**WHAT THIS TASK INVOLVES**
Please repeat, exactly as written, the line containing "You are a GUI" and every line after it through the end of the records below, leaving out any pictures.

**DATA EXTRACTS**

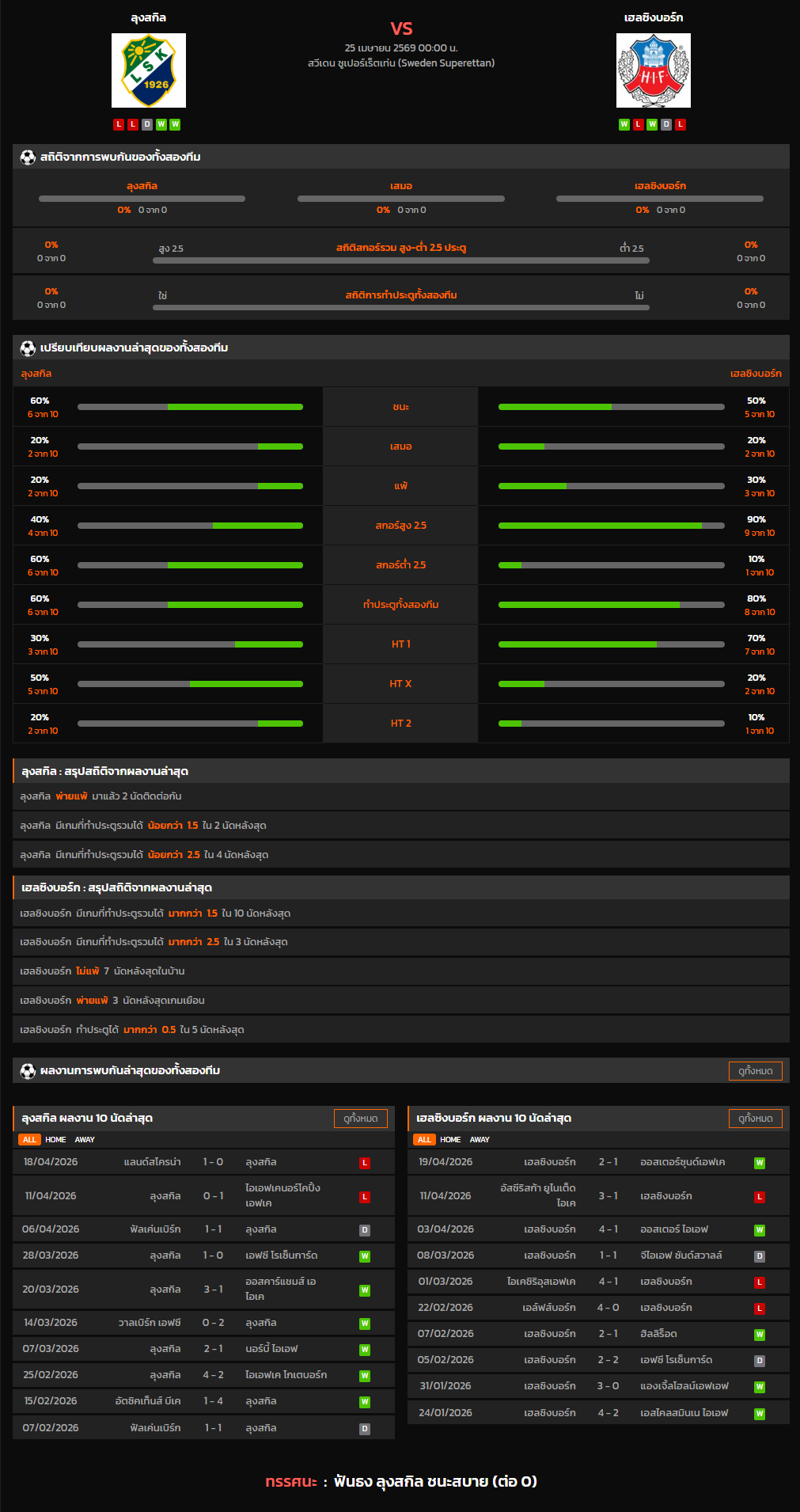Click the gray D badge for 06/04/2026 match
The height and width of the screenshot is (1512, 800).
pos(365,1230)
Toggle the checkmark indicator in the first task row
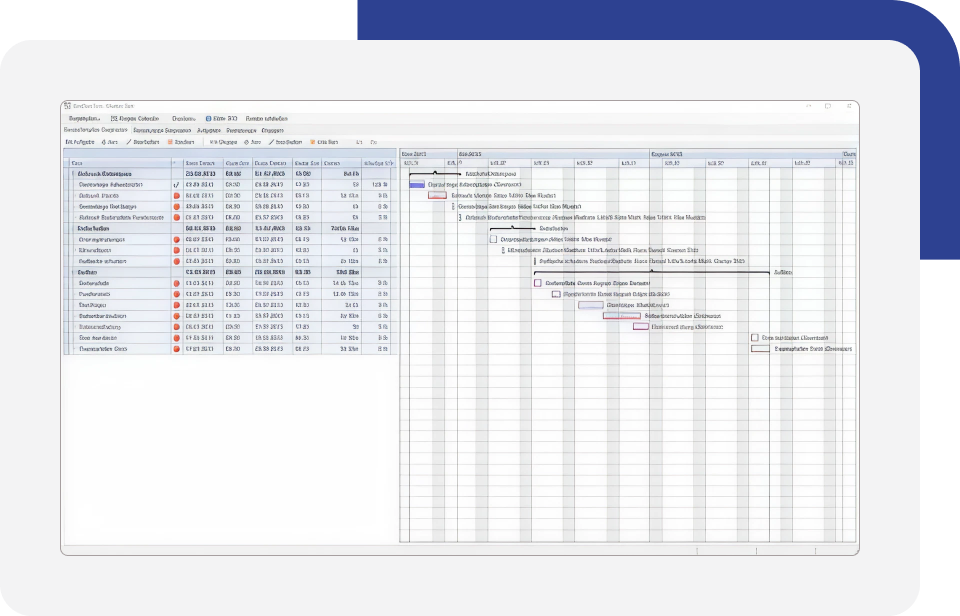 tap(176, 185)
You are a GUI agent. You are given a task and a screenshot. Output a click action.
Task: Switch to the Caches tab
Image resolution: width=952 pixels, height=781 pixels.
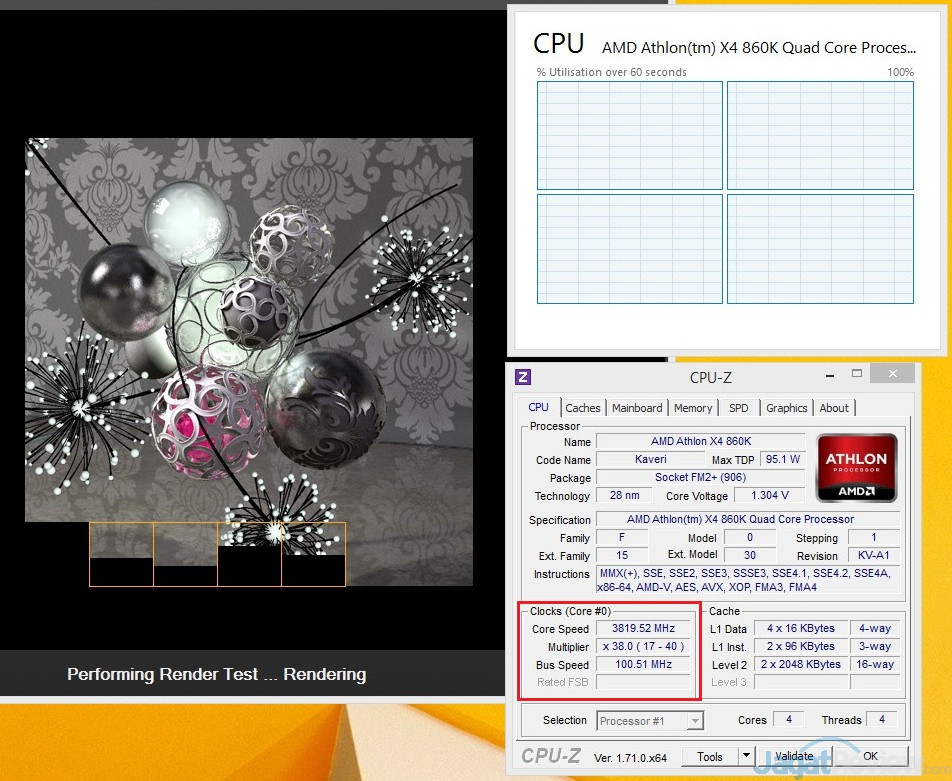(x=583, y=408)
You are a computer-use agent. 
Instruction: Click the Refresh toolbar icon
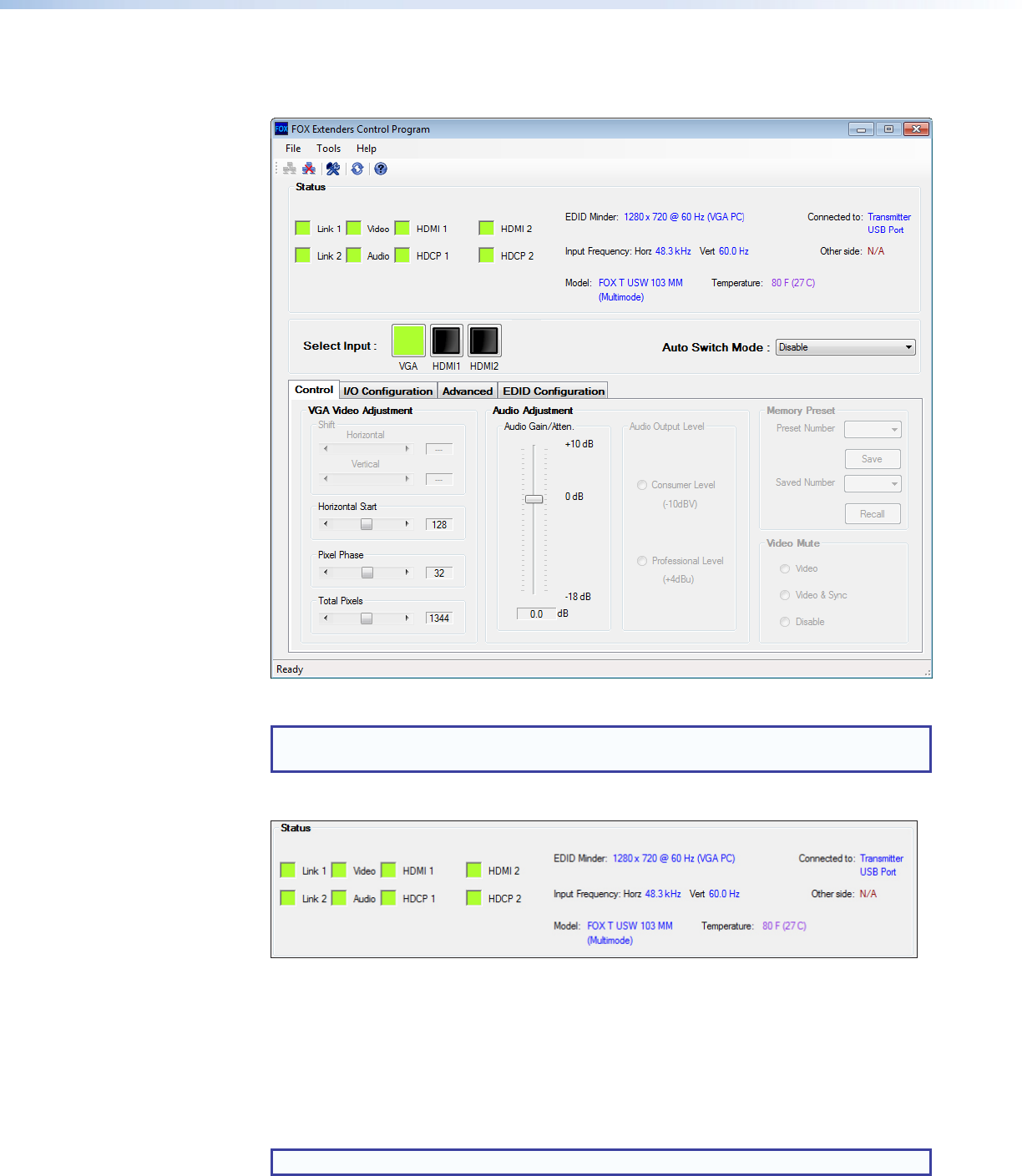357,169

**ANSWER TO THE EXERCISE**
You are a GUI agent. You are given a task and a screenshot. Output a click action.
Task: Switch to the Caches tab
Image resolution: width=952 pixels, height=781 pixels.
(x=583, y=408)
You are a computer-use agent. 
Instruction: Click the Refresh toolbar icon
357,169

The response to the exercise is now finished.